Records shown:
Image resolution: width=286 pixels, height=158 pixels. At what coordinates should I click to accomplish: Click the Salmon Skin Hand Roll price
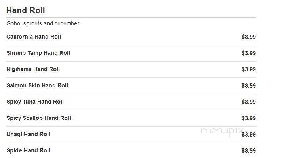pyautogui.click(x=249, y=86)
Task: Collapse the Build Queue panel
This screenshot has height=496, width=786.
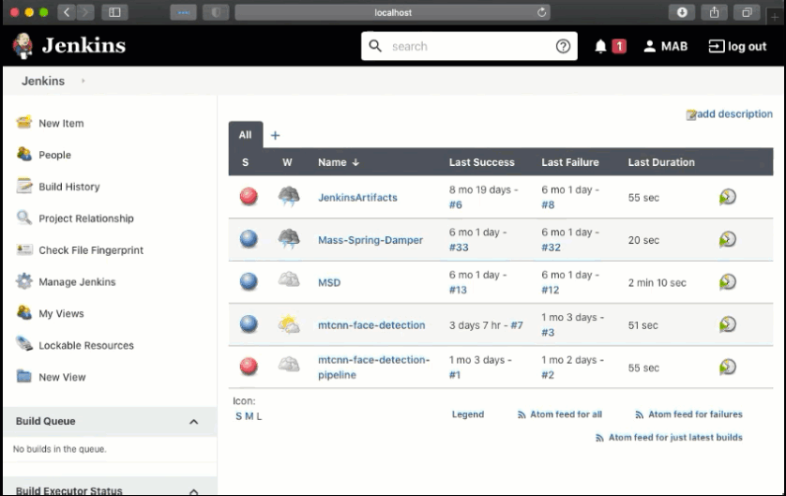Action: click(x=194, y=422)
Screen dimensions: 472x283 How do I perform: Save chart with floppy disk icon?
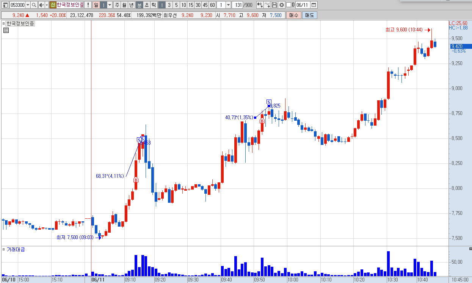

To do: Can the lines from the one with "This screenshot has height=496, width=786." to the end of the records above be quoted exactly, both ends included, with every picture omitted?

Output for this exercise:
This screenshot has height=496, width=786.
Action: click(x=194, y=422)
Screen dimensions: 472x283 How do I perform: Save chart with floppy disk icon?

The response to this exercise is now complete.